Anti-Inflammatory Effect of Columbianetin on Lipopolysaccharide-Stimulated Human Peripheral Blood Mononuclear Cells

1Department of Pathogeny Biology, College of Basic Medical Sciences, Jilin University, Changchun 130021, China
2Department of Intensive Care Unit, First Hospital of Jilin University, Changchun 130021, China
3School of Pharmaceutical Sciences, Jilin University, Changchun 130021, China
4Department of Interventional Therapy, First Hospital of Jilin University, Changchun 130021, China

Correspondence should be addressed to Fang Wang; nc.ude.ulj@fw

Received 3 August 2017; Revised 25 October 2017; Accepted 12 February 2018; Published 5 April 2018

Academic Editor: Rossella Cianci

Copyright © 2018 Junying Lu et al.
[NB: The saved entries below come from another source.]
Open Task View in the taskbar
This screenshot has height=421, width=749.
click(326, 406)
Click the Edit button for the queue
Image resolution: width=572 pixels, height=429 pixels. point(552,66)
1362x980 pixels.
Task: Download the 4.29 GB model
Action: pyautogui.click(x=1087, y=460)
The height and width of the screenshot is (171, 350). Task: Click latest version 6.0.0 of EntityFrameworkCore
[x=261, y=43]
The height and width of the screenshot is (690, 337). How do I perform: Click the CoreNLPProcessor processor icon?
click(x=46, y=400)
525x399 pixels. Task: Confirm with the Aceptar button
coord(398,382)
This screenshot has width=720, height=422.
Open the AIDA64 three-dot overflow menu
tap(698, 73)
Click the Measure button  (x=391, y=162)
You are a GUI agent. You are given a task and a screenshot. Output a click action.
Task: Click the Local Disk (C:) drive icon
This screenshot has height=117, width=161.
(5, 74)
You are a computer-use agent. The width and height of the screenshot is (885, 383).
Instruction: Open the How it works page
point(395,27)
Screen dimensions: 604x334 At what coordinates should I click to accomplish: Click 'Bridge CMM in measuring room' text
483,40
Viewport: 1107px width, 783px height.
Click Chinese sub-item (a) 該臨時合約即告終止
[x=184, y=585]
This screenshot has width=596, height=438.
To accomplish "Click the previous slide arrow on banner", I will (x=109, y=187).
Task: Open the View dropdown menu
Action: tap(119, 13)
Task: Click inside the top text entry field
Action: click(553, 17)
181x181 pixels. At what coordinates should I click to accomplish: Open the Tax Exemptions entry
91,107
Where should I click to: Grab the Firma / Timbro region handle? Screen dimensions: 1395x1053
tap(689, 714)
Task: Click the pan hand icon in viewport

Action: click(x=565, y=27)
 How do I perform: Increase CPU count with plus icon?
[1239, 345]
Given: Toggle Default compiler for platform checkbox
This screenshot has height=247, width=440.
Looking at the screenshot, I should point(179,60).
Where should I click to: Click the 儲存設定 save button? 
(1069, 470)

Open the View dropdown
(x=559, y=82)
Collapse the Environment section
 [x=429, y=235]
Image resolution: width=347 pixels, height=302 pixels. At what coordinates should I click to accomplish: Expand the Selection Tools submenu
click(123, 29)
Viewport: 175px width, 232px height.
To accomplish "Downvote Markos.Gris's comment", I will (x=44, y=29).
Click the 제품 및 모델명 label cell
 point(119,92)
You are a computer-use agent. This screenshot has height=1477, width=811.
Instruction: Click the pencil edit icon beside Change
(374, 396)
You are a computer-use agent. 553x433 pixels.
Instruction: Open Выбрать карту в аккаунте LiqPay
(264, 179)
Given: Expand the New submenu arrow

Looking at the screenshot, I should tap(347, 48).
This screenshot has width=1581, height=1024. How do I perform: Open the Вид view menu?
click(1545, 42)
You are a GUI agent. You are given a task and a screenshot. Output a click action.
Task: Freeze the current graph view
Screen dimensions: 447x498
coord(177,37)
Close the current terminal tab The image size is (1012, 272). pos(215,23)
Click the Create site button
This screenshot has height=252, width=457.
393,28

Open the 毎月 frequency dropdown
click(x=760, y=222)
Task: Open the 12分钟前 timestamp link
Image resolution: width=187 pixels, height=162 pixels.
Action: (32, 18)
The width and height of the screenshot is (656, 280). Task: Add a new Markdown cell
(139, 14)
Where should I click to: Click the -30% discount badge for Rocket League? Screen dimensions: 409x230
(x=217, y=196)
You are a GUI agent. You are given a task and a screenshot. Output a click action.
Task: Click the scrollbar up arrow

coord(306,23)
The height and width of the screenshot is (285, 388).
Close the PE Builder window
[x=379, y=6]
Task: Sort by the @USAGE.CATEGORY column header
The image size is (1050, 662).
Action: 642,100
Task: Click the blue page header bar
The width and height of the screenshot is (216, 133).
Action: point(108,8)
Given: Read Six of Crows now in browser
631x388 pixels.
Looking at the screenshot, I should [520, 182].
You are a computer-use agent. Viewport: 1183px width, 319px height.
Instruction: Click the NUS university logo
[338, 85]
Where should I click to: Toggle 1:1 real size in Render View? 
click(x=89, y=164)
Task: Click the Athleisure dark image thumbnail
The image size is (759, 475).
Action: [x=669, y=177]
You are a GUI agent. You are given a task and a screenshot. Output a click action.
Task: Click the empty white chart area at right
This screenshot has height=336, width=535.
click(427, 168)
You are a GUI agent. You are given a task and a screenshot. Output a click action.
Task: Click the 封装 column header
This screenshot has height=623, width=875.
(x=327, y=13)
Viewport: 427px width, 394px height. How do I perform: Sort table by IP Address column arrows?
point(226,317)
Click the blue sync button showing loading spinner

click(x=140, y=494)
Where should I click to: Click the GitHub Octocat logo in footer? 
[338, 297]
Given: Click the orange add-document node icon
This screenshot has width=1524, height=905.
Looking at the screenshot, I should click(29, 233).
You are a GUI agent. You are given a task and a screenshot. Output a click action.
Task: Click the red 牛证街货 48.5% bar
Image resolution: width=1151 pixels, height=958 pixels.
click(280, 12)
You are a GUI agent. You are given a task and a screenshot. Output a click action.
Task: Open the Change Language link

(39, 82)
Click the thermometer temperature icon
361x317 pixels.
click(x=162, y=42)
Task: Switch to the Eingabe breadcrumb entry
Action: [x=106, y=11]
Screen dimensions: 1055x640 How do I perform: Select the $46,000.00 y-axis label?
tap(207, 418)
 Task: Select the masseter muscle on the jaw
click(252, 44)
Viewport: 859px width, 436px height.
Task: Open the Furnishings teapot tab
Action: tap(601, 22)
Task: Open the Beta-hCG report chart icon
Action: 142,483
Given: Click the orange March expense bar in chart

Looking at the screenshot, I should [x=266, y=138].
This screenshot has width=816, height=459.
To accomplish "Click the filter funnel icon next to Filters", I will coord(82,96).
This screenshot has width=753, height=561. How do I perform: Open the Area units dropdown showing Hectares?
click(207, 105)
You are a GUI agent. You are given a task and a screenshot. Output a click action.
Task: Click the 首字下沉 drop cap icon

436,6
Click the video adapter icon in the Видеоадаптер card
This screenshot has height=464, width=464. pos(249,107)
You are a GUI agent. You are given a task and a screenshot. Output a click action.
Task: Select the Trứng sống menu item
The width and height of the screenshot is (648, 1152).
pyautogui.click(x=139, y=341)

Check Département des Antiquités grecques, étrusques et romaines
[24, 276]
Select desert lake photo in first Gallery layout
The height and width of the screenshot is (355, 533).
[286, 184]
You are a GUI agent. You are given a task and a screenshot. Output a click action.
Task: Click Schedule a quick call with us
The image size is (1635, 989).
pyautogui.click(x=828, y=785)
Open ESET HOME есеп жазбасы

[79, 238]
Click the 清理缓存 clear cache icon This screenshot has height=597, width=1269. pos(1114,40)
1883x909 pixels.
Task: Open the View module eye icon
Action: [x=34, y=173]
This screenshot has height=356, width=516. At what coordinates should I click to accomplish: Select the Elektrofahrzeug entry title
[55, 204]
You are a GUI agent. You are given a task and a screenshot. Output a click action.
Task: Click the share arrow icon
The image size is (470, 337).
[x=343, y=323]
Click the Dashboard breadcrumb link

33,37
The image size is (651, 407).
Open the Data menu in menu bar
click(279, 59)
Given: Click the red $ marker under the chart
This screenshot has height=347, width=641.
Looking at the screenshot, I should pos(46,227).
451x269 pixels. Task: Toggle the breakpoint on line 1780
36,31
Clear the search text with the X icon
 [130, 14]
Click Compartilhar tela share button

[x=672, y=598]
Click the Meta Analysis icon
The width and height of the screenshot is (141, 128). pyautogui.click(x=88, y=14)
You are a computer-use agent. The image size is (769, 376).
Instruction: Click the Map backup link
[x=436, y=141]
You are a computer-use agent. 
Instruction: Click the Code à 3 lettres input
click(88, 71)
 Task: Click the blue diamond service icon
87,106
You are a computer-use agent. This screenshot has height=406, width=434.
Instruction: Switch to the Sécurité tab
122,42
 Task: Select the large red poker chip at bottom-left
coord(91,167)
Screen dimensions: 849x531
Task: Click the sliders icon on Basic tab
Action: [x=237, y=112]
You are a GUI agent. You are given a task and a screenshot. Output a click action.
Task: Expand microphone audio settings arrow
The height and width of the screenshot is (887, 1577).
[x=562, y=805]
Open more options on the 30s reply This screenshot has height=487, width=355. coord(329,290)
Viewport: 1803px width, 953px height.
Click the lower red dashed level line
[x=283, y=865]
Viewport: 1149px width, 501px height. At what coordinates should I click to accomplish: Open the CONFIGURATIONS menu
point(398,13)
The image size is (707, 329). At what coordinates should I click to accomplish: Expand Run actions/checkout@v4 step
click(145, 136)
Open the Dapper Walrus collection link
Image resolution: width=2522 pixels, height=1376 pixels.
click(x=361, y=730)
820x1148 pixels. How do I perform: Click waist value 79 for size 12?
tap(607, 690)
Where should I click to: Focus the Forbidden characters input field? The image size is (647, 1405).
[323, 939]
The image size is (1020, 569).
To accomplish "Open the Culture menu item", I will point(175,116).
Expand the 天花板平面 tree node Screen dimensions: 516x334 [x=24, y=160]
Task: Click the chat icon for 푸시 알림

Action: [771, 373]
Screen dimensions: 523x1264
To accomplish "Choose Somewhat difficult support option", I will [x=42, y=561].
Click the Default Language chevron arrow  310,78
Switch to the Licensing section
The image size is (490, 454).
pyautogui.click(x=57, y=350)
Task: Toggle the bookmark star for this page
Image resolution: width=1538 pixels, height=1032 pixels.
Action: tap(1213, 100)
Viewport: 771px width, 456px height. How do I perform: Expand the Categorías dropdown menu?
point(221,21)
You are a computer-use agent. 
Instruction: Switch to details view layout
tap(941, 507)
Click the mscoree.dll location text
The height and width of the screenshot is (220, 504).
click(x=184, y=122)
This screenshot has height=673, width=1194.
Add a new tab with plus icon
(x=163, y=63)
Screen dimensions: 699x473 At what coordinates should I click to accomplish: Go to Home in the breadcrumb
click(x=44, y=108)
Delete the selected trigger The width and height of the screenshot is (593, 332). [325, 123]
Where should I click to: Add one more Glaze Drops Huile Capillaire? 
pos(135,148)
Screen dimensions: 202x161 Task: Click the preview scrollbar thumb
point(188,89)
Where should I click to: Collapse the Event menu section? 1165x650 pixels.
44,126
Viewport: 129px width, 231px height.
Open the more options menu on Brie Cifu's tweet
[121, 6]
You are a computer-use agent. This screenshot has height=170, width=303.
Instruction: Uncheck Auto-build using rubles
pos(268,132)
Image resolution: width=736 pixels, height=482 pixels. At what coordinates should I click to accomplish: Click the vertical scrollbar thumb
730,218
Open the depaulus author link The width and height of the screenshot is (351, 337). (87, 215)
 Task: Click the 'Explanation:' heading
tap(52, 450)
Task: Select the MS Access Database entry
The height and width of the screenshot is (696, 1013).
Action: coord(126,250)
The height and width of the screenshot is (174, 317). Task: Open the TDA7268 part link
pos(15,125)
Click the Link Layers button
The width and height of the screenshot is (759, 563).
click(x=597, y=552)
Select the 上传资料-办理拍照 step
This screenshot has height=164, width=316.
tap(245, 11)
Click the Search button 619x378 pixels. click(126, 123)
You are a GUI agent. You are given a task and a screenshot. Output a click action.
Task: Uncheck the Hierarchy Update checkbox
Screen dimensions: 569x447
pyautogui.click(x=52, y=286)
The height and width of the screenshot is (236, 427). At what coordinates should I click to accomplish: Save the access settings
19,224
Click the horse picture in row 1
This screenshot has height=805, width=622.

This is an open access article distributed under the Creative Commons Attribution License, which permits unrestricted use, distribution, and reproduction in any medium, provided the original work is properly cited.

Abstract

Dysregulated inflammation is increasingly considered as the main cause of many diseases on which NOD1/NF-κB pathway plays an important role. Columbianetin (CBT) is derived from the root of the Chinese herb Radix Angelicae Pubescentis for treating inflammatory diseases. Although the anti-inflammatory effect of CBT has been reported, its anti-inflammatory mechanism was poorly studied. In this study, we explored the anti-inflammatory pathway of CBT in lipopolysaccharide- (LPS-) stimulated human peripheral blood mononuclear cell (PBMC) model. Inflammatory cytokine production in culture supernatant was assessed using ELISA assay, and the possible anti-inflammatory pathway of CBT was screened using qPCR array and enrichment analysis with DAVID6.8. To further confirm the targeted pathway of CBT, we pretreated PBMC with the selective NOD1 inhibitor ML130 and then measured the protein levels of the pathway by Western blotting. The result showed that CBT effectively suppressed the expressions of TNF-α, IL-6, MCP-1, and IL-1β in a dose-dependent manner and significantly downregulated 19 out of 32 differentially expressed genes, most of which were involved in the NOD1/NF-κB pathway, and also showed that CBT remarkably inhibited LPS-induced NOD1, RIP2, and NF-κB activation. Furthermore, the inhibitory effects of CBT on NOD1/NF-κB pathways were blocked by ML130. These findings indicated that CBT inhibits the production of inflammatory cytokines induced by LPS involved in the downregulation of NOD1/NF-κB pathways.